■ Required work ■
For this exercise, return only the lines in the records below from the one holding "Screen dimensions: 409x543" through the one holding "This screenshot has", including both, exactly as they appear and without pictures.

────────

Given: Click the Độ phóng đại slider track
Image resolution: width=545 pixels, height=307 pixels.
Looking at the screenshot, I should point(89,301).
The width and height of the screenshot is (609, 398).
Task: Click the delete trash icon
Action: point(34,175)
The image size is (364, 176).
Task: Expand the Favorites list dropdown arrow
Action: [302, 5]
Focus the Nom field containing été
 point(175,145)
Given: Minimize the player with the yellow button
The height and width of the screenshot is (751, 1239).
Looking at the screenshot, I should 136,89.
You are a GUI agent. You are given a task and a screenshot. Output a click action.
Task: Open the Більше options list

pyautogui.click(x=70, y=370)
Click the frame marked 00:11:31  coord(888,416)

────────

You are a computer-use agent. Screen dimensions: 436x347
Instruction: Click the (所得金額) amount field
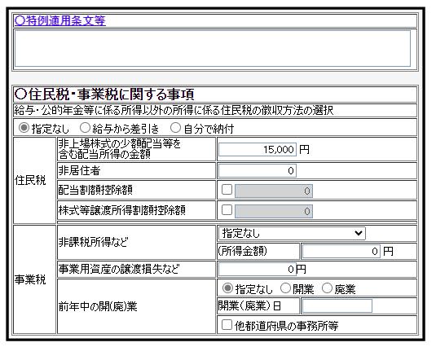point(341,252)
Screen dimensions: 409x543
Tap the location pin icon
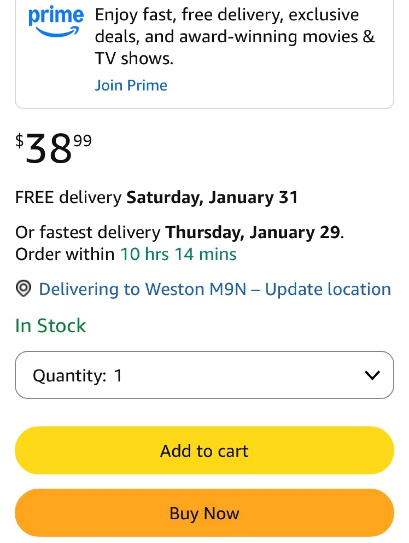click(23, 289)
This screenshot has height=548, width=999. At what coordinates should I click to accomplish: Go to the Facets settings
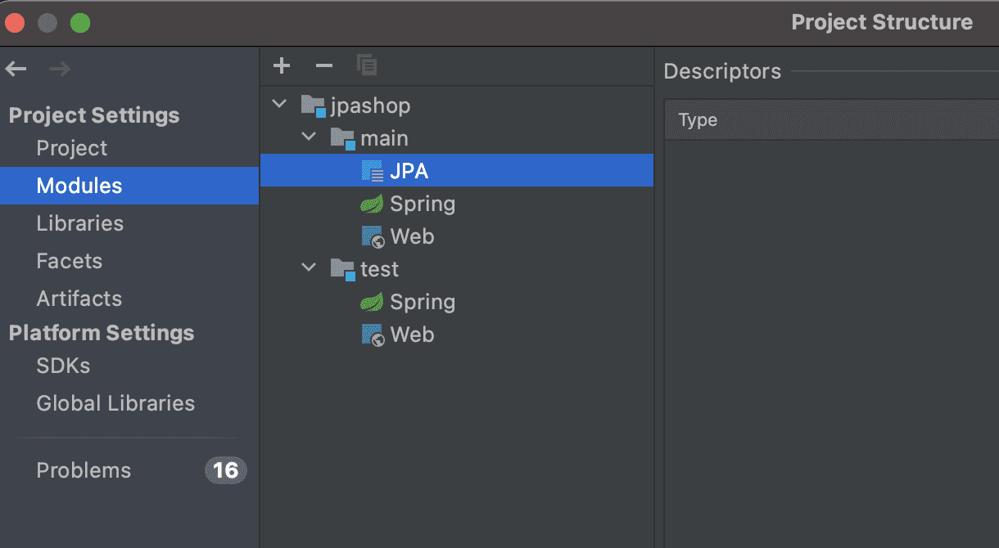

────────

■ Answer to this exercise ■
Screen dimensions: 409x543
Tap the location pin icon
click(23, 289)
This screenshot has height=548, width=999. At what coordinates should I click to accomplish: Go to the Facets settings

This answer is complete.